» Verilen alıntı
※ ※ ※

Zalım Zaman, Kariyerim Aman

Zalım Zaman, Kariyerim Aman

Parti bitiminde evinize girer girmez, çatkı şeklinde alnınıza bağladığınızda “oy başım ağğrıiiyyyyyy””” tiratlarınıza yeni bir soluk getirecek yemeniler müesseseden hediyemizdir

Doğum günü partisine katılan veli annelerin tamamı partiden ayrılırken 5 yaş yaşlanmış ve hayat yorgunu olmasına karşın, doğum günü bebesinin sadece 1 yaş büyümüş olması kadar adaletsiz bir durum bilmiyorum.
Karar verdim. Organizasyon firması açıp bu ilköğretim dönemi çocukların doğum günü partilerini organize edeceğim. Birinin bu adaletsiz gidişe DUR demesi lazım.

Bir taslak hazırladım.
EKO PAKET: Veli ikramı olan kısıra antidepresan serpiştirilecektir. İlaveten ayrılırken tüm analara kırışıklık önleyici krem, 1 ağrı kesici tablet verilmektedir. Bitti mi? Bitmedi… Patron çıldırdı kampanyası dahilinde müessesemizin ikramı olan şık çiçek desenli yazma ve yemeniler, parti bitiminde evinize girer girmez çatkı şeklinde alnınıza bağladığınızda “oy başım ağğrıiiyyyyyy””” tiratlarınıza yeni bir soluk getirecek.

Az daha fazla bütçem var diyenler için BRONZ PAKET öneriyorum. Eko paket hizmetlerine ilaveten, ufak bir ücret farkı ile Bronz paketi tercih edebilirsiniz. Bu paket ile ekstra bir ödül hizmetini de partinize dahil etmek artık çok kolay. “İçerisindeki şekerleri dökeceğim” diye pinyata yerine arkadaşının kafasına sopayla dalMAYAN her çocuğumuza, organizasyon sonunda bir adet Nobel Barış Ödülü verilecektir. Kazaların ve dolayısıyla anneler arasında gelişecek soğuk savaşların önüne geçecek muhteşem bir motivasyon hediyesi olan bu ödülün, doğum günü partilerinde ritüel haline gelmesi için ödül komitesi ile görüşmelerim devam etmektedir.

“Ben pinyatanın içindeki şekerleri, paramla döve döve alırım” diyenler için dev hizmet…Gold Paket: Adı üstünde “GOLD” bu. Ufak fark filan değil canım. Basarsın parayı, Gold Paketle hem çocuğunu hem kendini sevindirirsin. Bu paket içerisinde eko ve bronz paket hizmetlerinin tamamı sunulmaktadır. Bunlara ilaveten aşağıdaki hizmetler de paket kapsamındadır.

1) Gelen her hediye tek tek kontrol edilecektir. Kükremeli, can yakmalı, fışkırtmalı-püskürtmeli ve en önemlisi gürültülü olanların pilleri derhal alınacak ve parti sonuna kadar çocuklara zinhar verilmeyecektir.

※ ※ ※

» Verilen bilgiler
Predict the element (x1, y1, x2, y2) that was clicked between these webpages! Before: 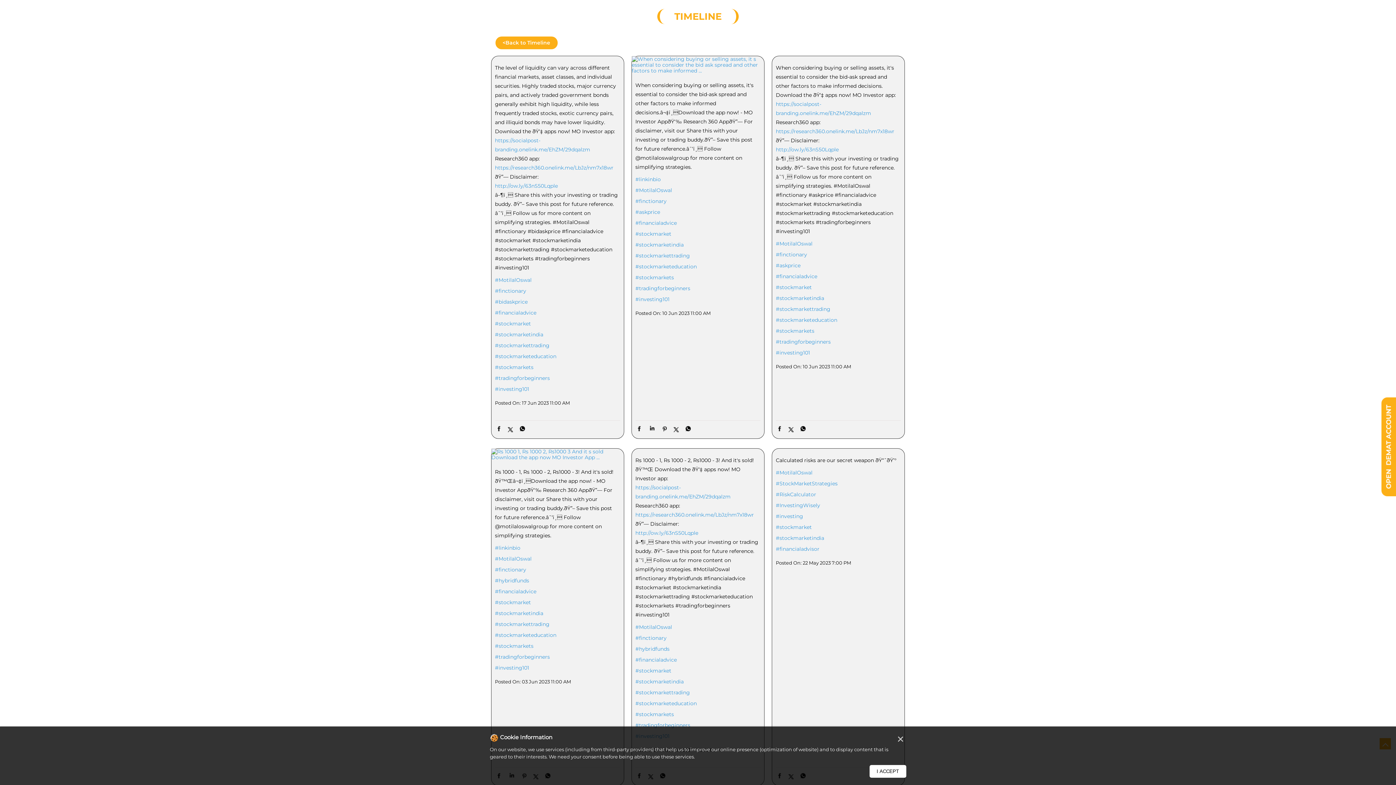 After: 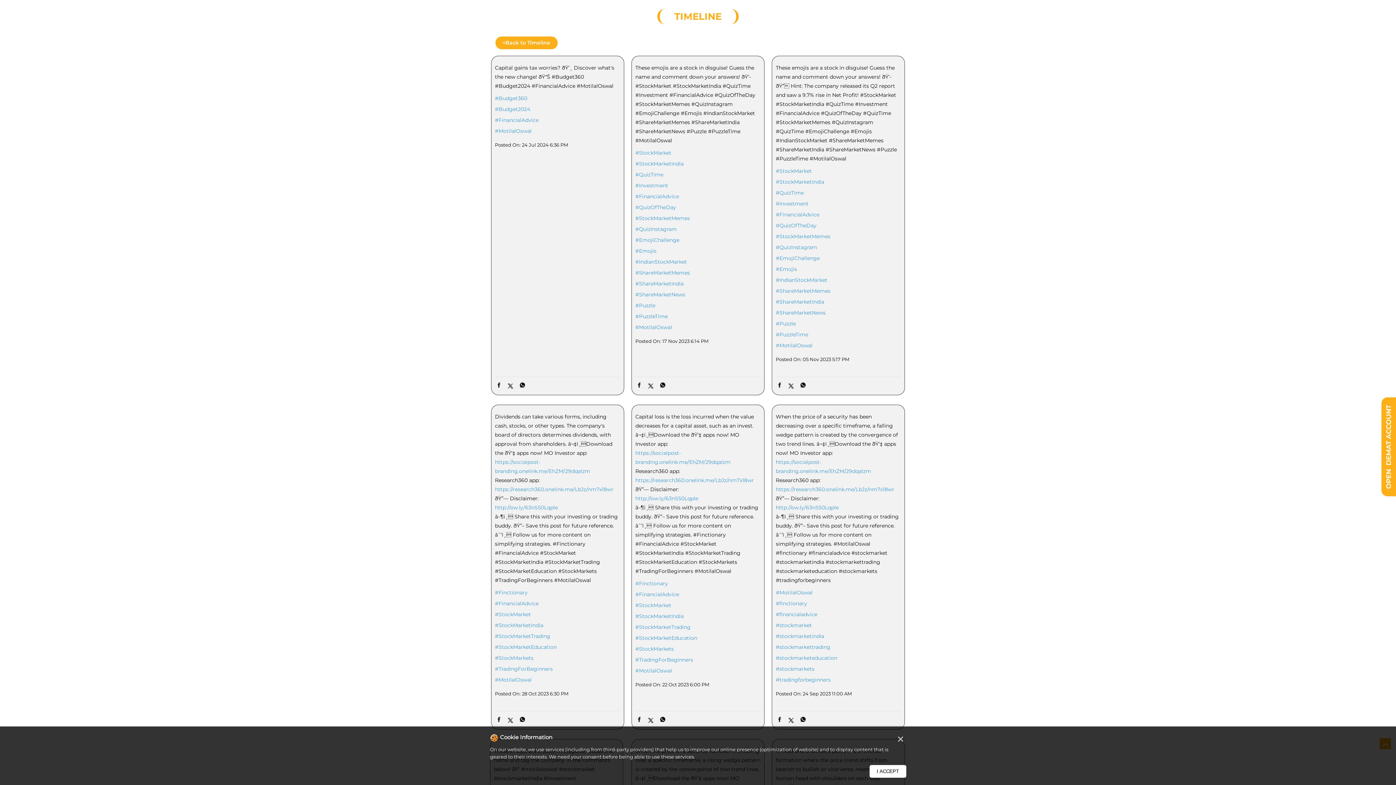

※ ※ ※

» Görev talimatları
A: Doğum günü partisi yazısının "1) Gelen her" ile başlayıp "çocuklara zinhar verilmeyecektir." ile biten kısmını, "pilleri" yerine "kutuları" koyarak değiştirip yeniden yazın.
B: Doğum günü partisi yazısında adı geçen bütün paketleri sıralayın.
C: Lütfen doğum günü partisi yazısını kaldığı yerden alıp sürdürün.

» Görev yanıtları
A:
1) Gelen her hediye tek tek kontrol edilecektir. Kükremeli, can yakmalı, fışkırtmalı-püskürtmeli ve en önemlisi gürültülü olanların kutuları derhal alınacak ve parti sonuna kadar çocuklara zinhar verilmeyecektir.

B: EKO PAKET, BRONZ PAKET, Gold Paket

C:
2) Salon girişinde tüm veliler yerleştikten sonra deneyimli hostesimiz aşağıdaki güvenlik tedbirleri metnini okuyacaktır. “sevgili hanımlar ve angarya kurbanı olup araya karışmış zavallı beyler, Hoş Geldiniz… Salonumuzda tek giriş kapısı olup, maalesef acil çıkış kapısı bulunmamaktadır. Çocuğun arkadaşlarıyla zaman geçirebilsin diye geldin. Sabredip La Havle çekip, otur oturduğun yerde. Hiperaktif çocuklarımız sebebiyle zaman zaman salonda türbülans etkisi oluşacaktır. Bu durumlarda kemeri bağlayıp oturduğunuz yere kazık çakmayınız. Bir zahmet herkes kendi çocuğunu zapt etsin. Acil durumlarda buz torbaları tepenizdeki kapakçıklardan düşmeyecektir. Uçak mı kuzum burası? İlk çığlıkta buz torbaları temin edilerek 3/5 kafası şişmiş çocuğa Doğum Günü Töresi gereği müdahale edilecektir. Allah’tan gani sabırlar diler çocuğunuz mutlu olsun diye gösterdiğiniz anlayış için teşekkür ederiz.”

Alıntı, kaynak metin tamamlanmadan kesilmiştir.